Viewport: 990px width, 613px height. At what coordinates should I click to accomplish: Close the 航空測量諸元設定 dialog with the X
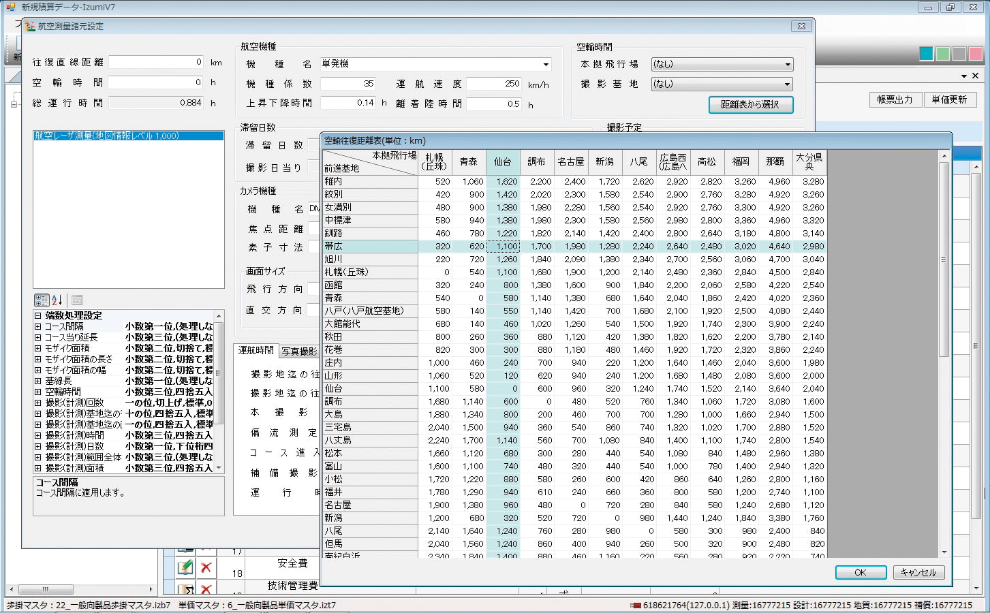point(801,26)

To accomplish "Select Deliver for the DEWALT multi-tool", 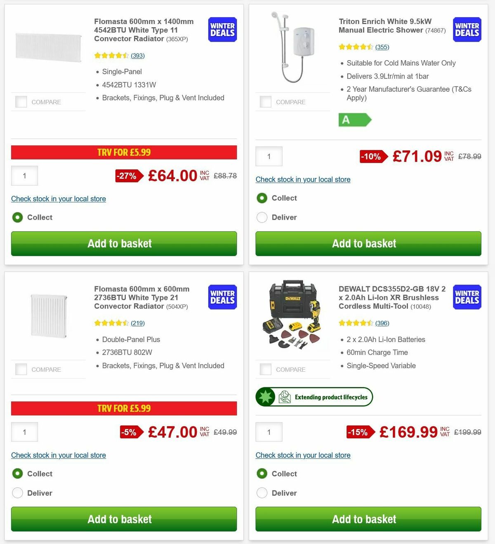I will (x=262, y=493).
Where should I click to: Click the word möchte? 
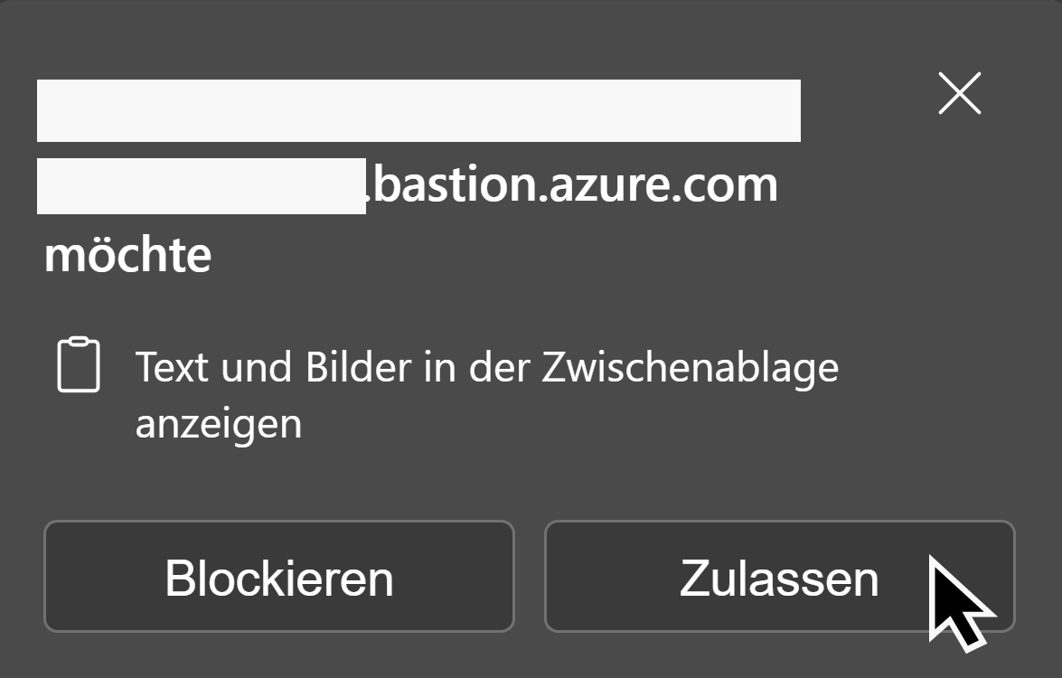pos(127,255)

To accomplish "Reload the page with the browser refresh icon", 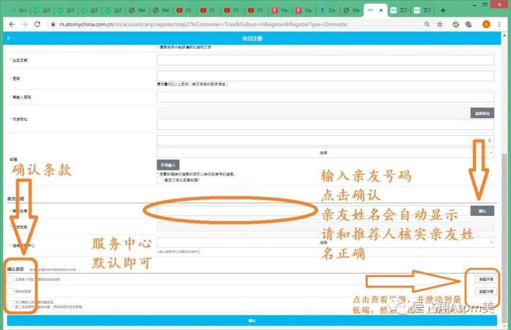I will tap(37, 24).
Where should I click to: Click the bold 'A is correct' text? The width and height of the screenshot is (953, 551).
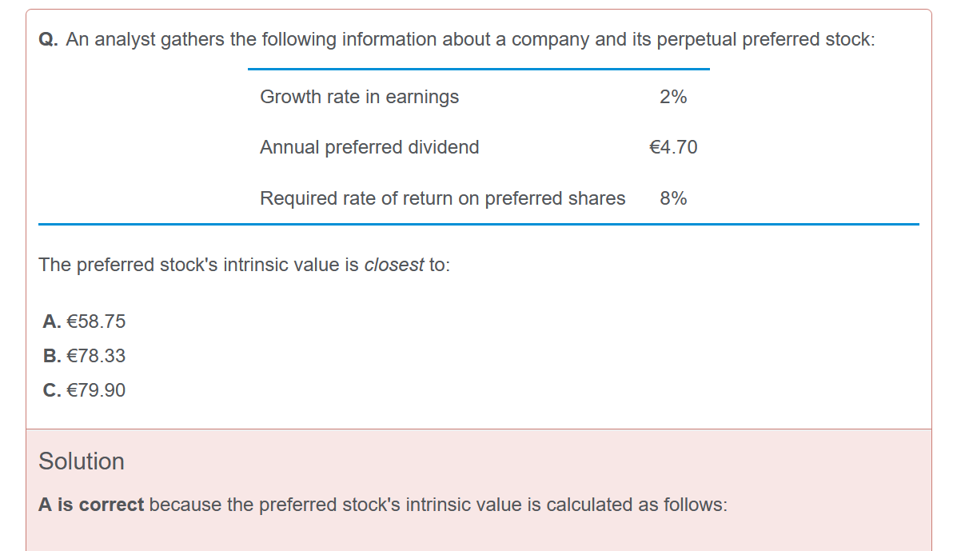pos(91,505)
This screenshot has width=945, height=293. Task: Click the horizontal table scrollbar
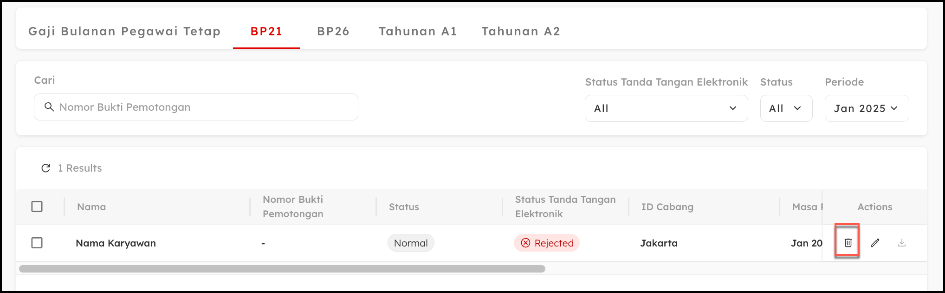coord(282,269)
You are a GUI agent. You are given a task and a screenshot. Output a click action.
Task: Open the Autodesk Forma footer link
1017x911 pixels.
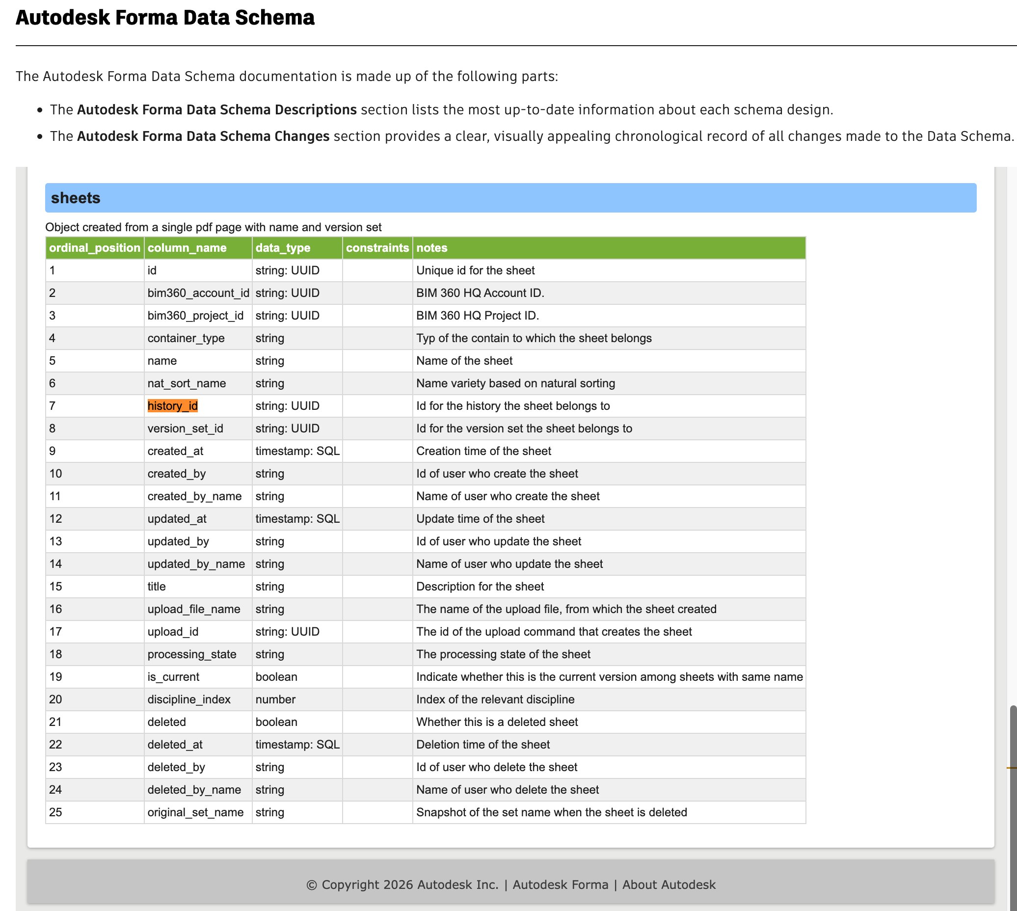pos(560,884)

### Assignment
Word for word, output the lines from the line bearing "This screenshot has" through the end of the records above, and only those, without the pictures.

### Solution to this problem
This screenshot has width=945, height=293. Task: Click the horizontal table scrollbar
coord(282,269)
You are a GUI agent. You are given a task and a screenshot. Output a click action.
Task: Open the Autodesk Forma footer link
1017x911 pixels.
pos(560,884)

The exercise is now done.